At the very time when GE, Siemens and other big energy corporations are laying off thousands due to multiple factors that are moving natural gas toward obsolescence, Duke Energy, Dominion Resources and North Carolina leaders seem oblivious to that fast-paced reality.
Of course, Duke and Dominion are largely gambling with customers’ money, although their stockholders will also get burned.

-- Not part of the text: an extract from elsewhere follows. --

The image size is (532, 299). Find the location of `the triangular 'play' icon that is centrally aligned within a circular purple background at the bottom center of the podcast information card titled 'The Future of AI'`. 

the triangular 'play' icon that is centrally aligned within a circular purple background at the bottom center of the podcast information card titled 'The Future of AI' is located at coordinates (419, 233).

If the Atlantic Coast Pipeline survives court challenges and public resistance and ever begins pumping fracked natural gas to North Carolina, it would be a tragedy for:
- the people near the fracked gas wells in Pennsylvania who live with air and water pollution, and increased risk of earthquakes
- workers at the drilling sites exposed to the constant danger of violent gas explosions like the one killing workers in Oklahoma just days ago
- people in Virginia and eastern North Carolina whose land may be stolen through eminent domain
- and the lost opportunity to stop the spewing of super-potent methane, which heats the atmosphere far more quickly than carbon dioxide, and which a recent NASA study showed is largely responsible for driving humanity toward runaway climate chaos.
The ACP may well be stopped in the courts or on the ground, but Duke and Dominion keep wasting billions of dollars and precious years going in exactly the wrong direction – at a time when global heat and climate disruption are accelerating beyond predictions and when cheaper, clean energy technologies are outpacing dirty fuel in non-monopoly markets both in terms of cost and job creation.